His shoulders rose. “No one knows and no one asks. They recruit you, look after you, pay you well, run
you through a series of tests now and then —”
“Tests?”
“Lab work. What they call neural enhancement. When you’re ready, Klimt will take you through it. They send the best of us out to investigate the UFiles — all the weird and wonderful stuff. ‘The truth is out there,’ as someone once said, but it can be hard to track down — and even harder to believe.”
“Truth?”
“The world moves in mysterious ways, Michael, and so does the human mind. Just do your work and try not to think about the reasons why. Being a UNICORNE agent beats getting your head blown off in a war or shoveling fries in a burger joint, right?”
Right. But it struck me that the biggest UFile of all was UNICORNE itself. Someone had to be running it. Someone knew what their agenda was. “Last time I was here, I saw a man in a suit, in the lab, giving orders. Who is he? What does he do?”
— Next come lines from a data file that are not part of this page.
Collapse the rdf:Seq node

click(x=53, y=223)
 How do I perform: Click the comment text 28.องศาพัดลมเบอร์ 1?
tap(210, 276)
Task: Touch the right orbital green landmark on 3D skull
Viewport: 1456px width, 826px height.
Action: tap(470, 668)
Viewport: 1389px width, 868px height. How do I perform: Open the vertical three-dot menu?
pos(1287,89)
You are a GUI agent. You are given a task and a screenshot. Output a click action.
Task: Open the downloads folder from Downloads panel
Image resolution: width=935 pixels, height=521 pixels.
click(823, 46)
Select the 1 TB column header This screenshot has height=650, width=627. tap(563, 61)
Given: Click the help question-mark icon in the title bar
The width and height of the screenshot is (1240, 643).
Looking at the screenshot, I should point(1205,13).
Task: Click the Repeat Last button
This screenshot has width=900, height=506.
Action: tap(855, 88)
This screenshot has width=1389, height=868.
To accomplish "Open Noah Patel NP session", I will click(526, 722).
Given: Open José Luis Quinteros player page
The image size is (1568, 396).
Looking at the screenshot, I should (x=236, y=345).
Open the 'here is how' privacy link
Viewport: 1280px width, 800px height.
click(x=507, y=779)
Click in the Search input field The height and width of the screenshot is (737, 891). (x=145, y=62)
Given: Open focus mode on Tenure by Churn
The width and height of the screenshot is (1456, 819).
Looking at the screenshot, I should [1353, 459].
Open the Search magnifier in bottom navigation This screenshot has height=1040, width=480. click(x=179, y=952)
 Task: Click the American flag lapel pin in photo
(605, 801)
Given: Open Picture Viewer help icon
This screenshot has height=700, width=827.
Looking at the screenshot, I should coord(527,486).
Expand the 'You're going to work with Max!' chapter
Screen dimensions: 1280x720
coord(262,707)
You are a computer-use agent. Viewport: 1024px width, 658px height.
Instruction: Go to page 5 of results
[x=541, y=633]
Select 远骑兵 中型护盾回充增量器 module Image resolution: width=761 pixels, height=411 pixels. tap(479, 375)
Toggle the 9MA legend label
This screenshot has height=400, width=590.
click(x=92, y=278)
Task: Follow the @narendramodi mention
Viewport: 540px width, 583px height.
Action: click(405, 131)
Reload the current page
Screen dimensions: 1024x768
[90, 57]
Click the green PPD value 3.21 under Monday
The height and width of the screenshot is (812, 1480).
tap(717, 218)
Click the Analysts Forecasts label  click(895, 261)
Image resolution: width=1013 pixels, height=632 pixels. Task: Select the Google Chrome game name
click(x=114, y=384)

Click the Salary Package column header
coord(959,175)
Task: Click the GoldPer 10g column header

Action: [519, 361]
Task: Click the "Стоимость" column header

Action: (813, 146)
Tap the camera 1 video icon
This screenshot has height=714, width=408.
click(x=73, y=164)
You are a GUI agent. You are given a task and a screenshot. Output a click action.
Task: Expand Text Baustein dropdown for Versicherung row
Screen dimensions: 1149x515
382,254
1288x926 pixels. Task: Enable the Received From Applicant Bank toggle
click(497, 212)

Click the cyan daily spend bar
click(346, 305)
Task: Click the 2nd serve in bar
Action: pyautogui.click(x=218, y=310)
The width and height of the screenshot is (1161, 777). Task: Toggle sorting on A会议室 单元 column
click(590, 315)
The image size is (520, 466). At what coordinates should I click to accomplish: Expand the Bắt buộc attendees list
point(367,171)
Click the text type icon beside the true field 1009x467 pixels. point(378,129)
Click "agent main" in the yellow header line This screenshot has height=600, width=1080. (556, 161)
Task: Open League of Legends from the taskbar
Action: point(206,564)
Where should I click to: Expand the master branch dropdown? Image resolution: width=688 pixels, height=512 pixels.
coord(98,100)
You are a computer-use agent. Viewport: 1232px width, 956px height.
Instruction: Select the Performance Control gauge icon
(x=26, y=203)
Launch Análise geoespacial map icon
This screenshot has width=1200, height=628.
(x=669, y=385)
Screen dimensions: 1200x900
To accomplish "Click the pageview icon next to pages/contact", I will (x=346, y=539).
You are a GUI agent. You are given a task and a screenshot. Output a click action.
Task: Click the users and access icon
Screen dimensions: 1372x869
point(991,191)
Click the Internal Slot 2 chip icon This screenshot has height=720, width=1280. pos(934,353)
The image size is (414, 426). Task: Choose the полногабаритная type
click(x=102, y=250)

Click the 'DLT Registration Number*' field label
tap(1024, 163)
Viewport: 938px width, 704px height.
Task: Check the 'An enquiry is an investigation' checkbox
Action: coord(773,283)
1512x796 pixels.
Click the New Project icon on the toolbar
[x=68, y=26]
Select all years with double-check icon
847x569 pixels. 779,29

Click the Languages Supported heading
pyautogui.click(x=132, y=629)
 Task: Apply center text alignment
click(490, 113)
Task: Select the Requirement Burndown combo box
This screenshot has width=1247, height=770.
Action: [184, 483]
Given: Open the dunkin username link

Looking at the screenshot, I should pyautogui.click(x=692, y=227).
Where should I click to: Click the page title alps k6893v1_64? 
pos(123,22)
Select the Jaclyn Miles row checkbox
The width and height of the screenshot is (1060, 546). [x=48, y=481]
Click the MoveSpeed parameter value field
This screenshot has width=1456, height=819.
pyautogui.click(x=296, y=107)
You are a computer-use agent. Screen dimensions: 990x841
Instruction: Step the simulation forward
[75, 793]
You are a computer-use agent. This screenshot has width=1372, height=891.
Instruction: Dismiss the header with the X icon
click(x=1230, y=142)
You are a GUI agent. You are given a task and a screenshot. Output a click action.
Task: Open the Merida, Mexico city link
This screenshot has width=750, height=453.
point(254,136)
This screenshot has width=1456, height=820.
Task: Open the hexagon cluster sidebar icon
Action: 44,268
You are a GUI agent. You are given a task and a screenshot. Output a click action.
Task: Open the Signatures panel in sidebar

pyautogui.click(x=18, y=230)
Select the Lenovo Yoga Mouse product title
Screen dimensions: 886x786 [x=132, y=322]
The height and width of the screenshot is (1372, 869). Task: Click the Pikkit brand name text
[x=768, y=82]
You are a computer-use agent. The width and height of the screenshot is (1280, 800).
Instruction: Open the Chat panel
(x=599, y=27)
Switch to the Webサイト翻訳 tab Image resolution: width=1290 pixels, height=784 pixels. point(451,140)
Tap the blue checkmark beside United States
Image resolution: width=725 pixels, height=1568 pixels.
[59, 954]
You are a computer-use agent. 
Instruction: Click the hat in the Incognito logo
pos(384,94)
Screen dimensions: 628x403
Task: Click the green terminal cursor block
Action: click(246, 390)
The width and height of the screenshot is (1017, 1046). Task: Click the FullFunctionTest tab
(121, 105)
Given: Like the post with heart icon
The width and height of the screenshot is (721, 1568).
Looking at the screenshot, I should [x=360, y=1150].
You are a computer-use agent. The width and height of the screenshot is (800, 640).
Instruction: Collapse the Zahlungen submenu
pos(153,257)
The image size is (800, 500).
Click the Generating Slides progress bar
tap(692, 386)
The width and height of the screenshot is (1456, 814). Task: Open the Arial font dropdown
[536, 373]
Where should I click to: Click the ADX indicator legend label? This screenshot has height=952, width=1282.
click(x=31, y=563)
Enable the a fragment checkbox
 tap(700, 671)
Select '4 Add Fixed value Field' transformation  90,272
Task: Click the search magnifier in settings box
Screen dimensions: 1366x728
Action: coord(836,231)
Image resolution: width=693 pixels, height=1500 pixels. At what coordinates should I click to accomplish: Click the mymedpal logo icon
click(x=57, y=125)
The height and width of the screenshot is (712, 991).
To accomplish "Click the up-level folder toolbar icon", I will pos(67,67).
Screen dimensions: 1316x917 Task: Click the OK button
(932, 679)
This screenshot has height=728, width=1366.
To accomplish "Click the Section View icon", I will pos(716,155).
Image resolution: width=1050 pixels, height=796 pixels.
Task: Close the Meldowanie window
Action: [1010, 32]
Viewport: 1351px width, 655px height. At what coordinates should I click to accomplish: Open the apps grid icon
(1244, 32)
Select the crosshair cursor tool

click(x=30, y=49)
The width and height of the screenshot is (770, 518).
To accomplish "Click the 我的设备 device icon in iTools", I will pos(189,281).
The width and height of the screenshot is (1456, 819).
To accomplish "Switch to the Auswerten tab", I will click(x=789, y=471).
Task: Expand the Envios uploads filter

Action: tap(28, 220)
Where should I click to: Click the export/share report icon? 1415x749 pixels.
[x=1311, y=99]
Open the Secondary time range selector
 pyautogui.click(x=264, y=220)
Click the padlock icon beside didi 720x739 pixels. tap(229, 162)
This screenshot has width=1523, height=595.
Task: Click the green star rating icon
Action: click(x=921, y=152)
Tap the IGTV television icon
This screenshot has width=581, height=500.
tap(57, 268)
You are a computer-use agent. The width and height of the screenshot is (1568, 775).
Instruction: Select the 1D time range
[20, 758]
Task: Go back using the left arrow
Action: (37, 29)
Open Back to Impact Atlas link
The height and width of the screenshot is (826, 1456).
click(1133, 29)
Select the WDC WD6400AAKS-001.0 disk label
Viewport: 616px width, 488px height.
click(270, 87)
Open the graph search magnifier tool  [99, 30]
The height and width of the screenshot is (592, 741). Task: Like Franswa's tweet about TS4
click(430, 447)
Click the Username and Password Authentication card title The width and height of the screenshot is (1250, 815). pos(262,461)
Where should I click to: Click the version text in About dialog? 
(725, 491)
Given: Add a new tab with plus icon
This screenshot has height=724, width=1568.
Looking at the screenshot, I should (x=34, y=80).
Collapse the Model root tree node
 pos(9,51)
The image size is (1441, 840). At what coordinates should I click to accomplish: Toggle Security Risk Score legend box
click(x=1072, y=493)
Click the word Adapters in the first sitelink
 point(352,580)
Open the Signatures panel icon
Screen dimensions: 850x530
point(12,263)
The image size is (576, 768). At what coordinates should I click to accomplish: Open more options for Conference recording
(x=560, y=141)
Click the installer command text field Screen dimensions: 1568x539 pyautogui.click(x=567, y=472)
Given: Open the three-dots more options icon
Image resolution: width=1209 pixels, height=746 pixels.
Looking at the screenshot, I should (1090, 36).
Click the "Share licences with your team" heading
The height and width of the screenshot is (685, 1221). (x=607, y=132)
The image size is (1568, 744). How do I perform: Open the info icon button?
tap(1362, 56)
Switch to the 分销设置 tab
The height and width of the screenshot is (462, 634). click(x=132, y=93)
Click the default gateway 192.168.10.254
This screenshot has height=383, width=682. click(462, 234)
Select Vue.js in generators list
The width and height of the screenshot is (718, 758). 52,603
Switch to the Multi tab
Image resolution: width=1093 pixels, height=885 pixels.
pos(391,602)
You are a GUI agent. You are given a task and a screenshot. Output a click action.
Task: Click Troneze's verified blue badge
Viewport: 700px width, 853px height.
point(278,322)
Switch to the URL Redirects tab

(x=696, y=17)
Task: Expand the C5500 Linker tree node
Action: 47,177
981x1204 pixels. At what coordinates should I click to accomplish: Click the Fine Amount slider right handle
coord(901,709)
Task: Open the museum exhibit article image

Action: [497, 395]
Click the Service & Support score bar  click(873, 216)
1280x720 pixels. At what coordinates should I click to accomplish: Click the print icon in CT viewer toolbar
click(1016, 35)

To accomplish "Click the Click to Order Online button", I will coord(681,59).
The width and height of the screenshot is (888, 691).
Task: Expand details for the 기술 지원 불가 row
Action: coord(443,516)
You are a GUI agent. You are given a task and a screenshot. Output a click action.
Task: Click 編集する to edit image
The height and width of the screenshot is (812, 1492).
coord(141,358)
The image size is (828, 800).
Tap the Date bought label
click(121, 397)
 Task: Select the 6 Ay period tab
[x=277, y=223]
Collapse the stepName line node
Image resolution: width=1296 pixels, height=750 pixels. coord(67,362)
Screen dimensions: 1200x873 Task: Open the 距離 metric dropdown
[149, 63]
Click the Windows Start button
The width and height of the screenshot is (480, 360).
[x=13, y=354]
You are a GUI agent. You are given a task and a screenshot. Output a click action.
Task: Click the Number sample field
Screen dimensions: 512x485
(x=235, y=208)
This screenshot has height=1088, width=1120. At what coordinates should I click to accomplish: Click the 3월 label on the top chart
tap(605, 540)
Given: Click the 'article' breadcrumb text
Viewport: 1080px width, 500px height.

“He bites,” Mulrooney replied, braking to avoid an oncoming truck. He drove another fifty yards, then turned down a road that looked like a dust track, cordoned off by a set of high gates. “You’ll meet him soon enough.” He opened a compartment next to his seat, took out a badge, and held it up to the corner of the windshield. A red light blinked on a camera outside and the gates to the UNICORNE facility slid open.
“This is a different entrance,” I said as the car descended a concrete ramp into a small underground parking garage. When Mom had driven me home from the clinic, we’d gone out through gardens and redbrick pillars. This was like the service entrance.
“I was told to bring you in this way,” he said. He parked and we got out. He guided me toward an old-fashioned elevator, one of those with a grille you slide across the cage, and you can hear the cables straining and smell the ancient grease in the pulleys. Considering this was a secret facility, I wasn’t impressed so far.